Receiving Eucharist kneeling will be norm at papal liturgies

VATICAN CITY (CNS) -- Receiving the Eucharist on the tongue while kneeling before the pope will become the norm at papal liturgies, said the Vatican's liturgist.

While current norms allow the faithful to receive the Eucharist in the hand while standing, Pope Benedict XVI has indicated a preference for the more traditional practice, said Msgr. Guido Marini, master of papal liturgical ceremonies.

Kneeling and receiving Communion on the tongue highlights "the truth of the real presence [of Christ] in the Eucharist, helps the devotion of the faithful and introduces the sense of mystery more easily," he said in a June 26 interview with the Vatican newspaper, L'Osservatore Romano.

Pastorally speaking, he said "it is urgent to highlight and recover" these aspects of the sacredness and mystery of the Eucharist in modern times.

Generally at papal Masses, those receiving Communion from the pope stand and the majority choose to receive on the tongue.

But starting with a May 22 Mass outside the Basilica of St. John Lateran, two ushers placed a kneeler in front of the altar and the chosen communicants all knelt and received on the tongue.

At a June 15 Mass in the southern Italian port city of Brindisi, the pope again distributed Communion to the faithful on the tongue while they were kneeling.
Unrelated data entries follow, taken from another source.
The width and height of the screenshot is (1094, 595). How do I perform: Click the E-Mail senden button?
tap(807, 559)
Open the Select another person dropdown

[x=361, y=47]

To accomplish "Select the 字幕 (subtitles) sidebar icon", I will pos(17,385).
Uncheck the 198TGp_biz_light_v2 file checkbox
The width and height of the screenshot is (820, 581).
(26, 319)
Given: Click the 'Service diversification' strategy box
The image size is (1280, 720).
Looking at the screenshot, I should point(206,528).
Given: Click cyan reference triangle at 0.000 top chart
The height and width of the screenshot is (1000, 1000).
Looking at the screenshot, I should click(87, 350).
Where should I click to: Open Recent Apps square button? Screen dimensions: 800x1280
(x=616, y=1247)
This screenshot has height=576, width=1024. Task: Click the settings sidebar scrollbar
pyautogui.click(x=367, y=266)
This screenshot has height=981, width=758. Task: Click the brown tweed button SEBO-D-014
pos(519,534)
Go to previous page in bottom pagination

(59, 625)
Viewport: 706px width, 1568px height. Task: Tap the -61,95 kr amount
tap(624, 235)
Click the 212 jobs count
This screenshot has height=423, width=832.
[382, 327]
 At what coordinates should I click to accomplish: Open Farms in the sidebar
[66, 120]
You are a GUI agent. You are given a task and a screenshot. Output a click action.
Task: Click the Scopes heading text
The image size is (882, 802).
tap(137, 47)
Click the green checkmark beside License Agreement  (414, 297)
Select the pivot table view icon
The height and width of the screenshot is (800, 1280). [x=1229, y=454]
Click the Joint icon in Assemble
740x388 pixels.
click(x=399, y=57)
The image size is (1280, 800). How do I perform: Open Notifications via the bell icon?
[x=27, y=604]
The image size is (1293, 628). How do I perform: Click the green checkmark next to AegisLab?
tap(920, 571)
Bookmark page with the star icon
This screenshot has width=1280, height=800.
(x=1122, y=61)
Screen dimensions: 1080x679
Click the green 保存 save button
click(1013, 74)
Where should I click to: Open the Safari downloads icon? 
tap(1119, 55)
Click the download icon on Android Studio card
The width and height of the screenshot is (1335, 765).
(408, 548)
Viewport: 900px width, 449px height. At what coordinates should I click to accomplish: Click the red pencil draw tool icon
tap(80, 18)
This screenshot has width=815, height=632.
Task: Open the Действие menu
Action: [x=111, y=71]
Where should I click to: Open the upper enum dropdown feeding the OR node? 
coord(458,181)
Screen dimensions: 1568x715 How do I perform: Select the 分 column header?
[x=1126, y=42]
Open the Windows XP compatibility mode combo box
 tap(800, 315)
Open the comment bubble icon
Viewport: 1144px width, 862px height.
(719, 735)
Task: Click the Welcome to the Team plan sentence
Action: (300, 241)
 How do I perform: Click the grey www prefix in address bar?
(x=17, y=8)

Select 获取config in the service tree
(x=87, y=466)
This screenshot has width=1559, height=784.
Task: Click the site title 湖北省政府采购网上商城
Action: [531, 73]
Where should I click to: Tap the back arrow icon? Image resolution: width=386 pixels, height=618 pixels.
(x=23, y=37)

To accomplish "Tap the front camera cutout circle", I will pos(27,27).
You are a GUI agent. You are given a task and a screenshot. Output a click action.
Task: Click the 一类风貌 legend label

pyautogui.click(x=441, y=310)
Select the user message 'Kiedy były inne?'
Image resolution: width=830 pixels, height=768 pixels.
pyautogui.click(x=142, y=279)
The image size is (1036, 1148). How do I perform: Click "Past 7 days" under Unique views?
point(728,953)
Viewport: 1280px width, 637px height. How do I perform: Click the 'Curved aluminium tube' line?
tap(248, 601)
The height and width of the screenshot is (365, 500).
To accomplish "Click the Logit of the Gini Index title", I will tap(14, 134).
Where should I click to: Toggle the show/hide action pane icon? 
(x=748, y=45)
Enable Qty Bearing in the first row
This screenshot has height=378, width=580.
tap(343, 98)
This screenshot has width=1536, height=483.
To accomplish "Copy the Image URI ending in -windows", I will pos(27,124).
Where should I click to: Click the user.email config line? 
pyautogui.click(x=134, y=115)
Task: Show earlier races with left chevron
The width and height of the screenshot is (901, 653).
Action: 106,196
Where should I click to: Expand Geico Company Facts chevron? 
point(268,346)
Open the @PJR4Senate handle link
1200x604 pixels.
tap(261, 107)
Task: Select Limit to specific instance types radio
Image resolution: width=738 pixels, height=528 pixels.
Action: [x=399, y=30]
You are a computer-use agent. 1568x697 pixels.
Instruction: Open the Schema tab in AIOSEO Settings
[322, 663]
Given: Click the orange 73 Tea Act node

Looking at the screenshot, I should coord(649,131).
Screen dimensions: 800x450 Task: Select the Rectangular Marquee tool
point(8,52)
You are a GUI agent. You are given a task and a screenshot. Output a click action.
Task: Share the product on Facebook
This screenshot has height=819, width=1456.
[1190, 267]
In the Vatican newspaper interview, Marini was asked if this practice was destined to become the norm in all papal celebrations, and he replied, "I really think so."

He said "it is necessary not to forget that the distribution of Communion in the hand, from a juridical standpoint, remains up to now an indult," which is an exemption from a general requirement that is granted by the Vatican to the bishops' conferences which have requested it. He said the pope's adoption of the traditional practice of distributing Communion "aims to highlight the force of the valid norm for the whole church."

However, the pope's preference for the traditional practice is not meant to "take anything away from the other" permissible form of standing or receiving the Eucharist in the hand, he said.

Marini told the Vatican newspaper that Pope Benedict also would be introducing another change to future papal liturgies during his June 29 Mass marking the feast of Sts. Peter and Paul, the patron saints of Rome.

He said the pope would begin wearing a shorter pallium -- a circular woolen band worn over the shoulders with a shorter strip hanging down the front and back -- similar to the kind worn by Pope John Paul II.

Pope Benedict had been wearing a pallium similar to ones worn by popes in the first millennium, when the woolen band was wrapped around the pope's shoulders and hung down his left side to just below his knees.

Marini said the new pallium was chosen for two reasons: "to more heavily underline the continued development this liturgical vestment has had over the span of more than 12 centuries" and to be more practical.

The longer pallium the pope had been using created "different and troublesome problems," he said.

The newer, shorter pallium is decorated with six red crosses instead of black ones. Like other palliums, the end piece is made of black silk, a symbol of the black sheep which the shepherd rescues and carries over his shoulder back to the flock.

The white woolen pallium is a sign of the pope's and an archbishop's authority over the Christian community and the Gospel authority of a shepherd called to carry his sheep, to lead them and to feed them.